Breach Notification Content

What your notices must include

  • A brief description of what happened, including the breach date and discovery date, if known.
  • The types of PHI involved (for example, names, dates of birth, diagnoses, treatment information, account numbers).
  • Steps individuals should take to protect themselves (credit monitoring, password changes, fraud alerts, or other practical measures).
  • What you are doing to investigate, mitigate harm, and prevent future incidents (containment, sanctions, technical safeguards).
  • How to get more information, including a toll-free number, email, or postal address, and the identity of the Covered Entity or Business Associate issuing the notice.

Breach Notification to Media and Secretary

Media notice for large breaches

If a breach affects 500 or more residents of a state or jurisdiction, you must notify prominent media outlets serving that area without unreasonable delay and no later than 60 days from discovery, in addition to individual notices.

Notice to the Health and Human Services Secretary

  • 500 or more individuals: report to the Health and Human Services Secretary without unreasonable delay and within 60 days of discovery.
  • Fewer than 500 individuals: log the breach and submit to the Secretary no later than 60 days after the end of the calendar year in which the breach was discovered.

Documentation and Compliance

Maintain thorough records

Document your risk assessments, breach determinations, notifications, mitigation steps, and decisions.
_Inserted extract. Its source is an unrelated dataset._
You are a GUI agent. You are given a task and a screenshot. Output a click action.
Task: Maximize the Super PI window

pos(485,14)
Retain policies, procedures, training records, and breach logs for at least six years from creation or last effective date.
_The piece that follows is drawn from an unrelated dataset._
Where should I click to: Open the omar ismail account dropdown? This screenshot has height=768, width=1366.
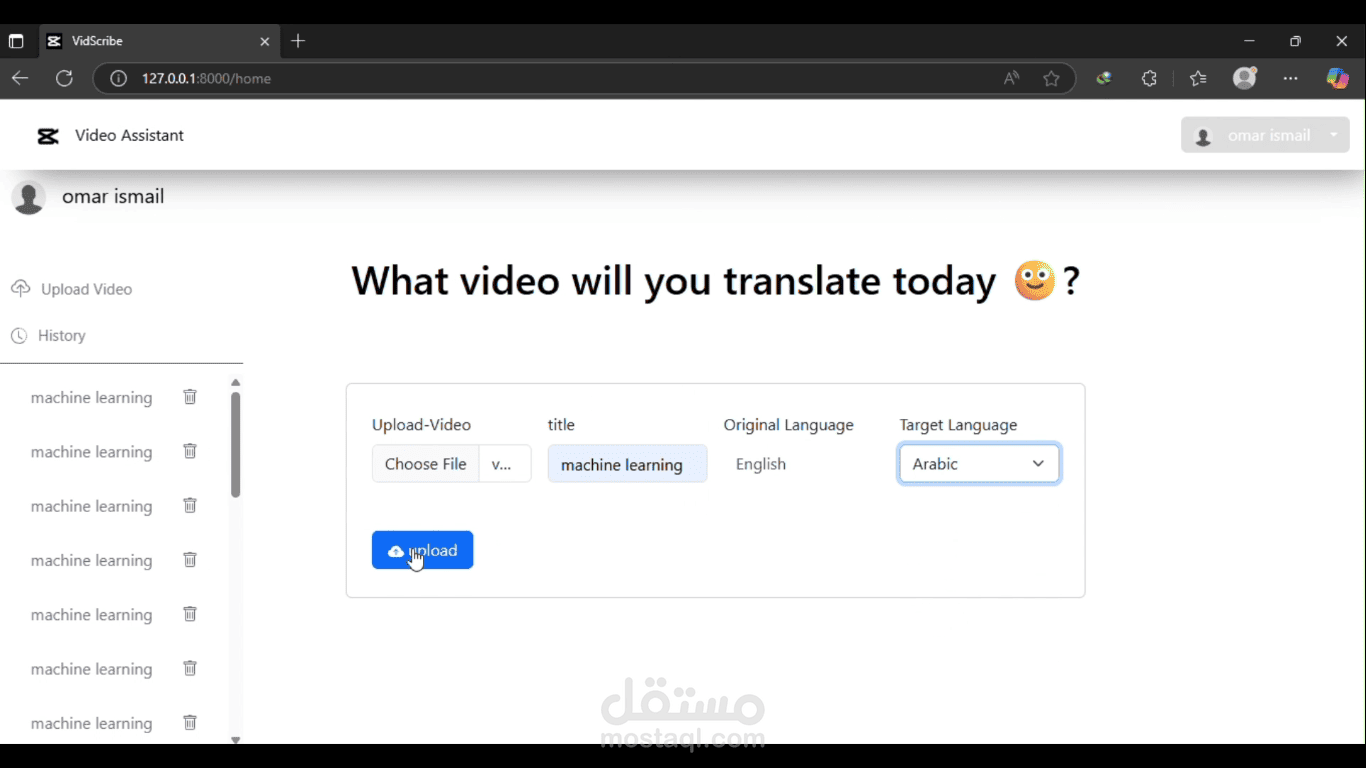click(x=1265, y=135)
Policies, training, and sanctions

Adopt clear policies on minimum necessary use, access monitoring, incident response, and sanctions. Train workforce members regularly and apply sanctions consistently for impermissible disclosure or other violations.

Technical and administrative safeguards

Harden systems with encryption, access controls, audit logging, patching, and backups. Conduct periodic risk analyses, test your incident response plan, and verify Business Associate compliance through agreements and due diligence.

Conclusion

The Breach Notification Rule centers on rapid assessment, timely notice, and verifiable mitigation. By applying the Risk Assessment Factors, honoring exceptions correctly, meeting notification deadlines, and documenting every step, Covered Entities and Business Associates can manage incidents effectively and sustain compliance.

FAQs.

What constitutes a breach under the HIPAA Omnibus Rule?
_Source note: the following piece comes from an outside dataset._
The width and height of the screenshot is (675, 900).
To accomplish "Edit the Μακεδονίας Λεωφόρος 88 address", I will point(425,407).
A breach is any acquisition, access, use, or disclosure of unsecured PHI not permitted by HIPAA. Because impermissible disclosure creates a presumption of breach, you must perform and document a risk assessment to show a low probability of compromise or proceed with notification.

When must covered entities notify affected individuals?

You must notify without unreasonable delay and no later than 60 calendar days after discovering the breach. Use first-class mail or agreed email, provide substitute notice when contact information is insufficient, and consider urgent phone notice if imminent harm is likely.

What are the exceptions to breach notification requirements?

Three exceptions apply: unintentional access within scope of authority; inadvertent disclosure between authorized persons at the same entity or arrangement; and situations where the recipient could not reasonably retain the information. In addition, secured (properly encrypted or destroyed) PHI generally falls outside notification.

What are business associate duties in breach notification?

Business Associates must notify the Covered Entity without unreasonable delay and within 60 days of discovery, identify affected individuals to the extent possible, provide available notice content, and relay updates promptly. Subcontractors must report breaches to their upstream Business Associate.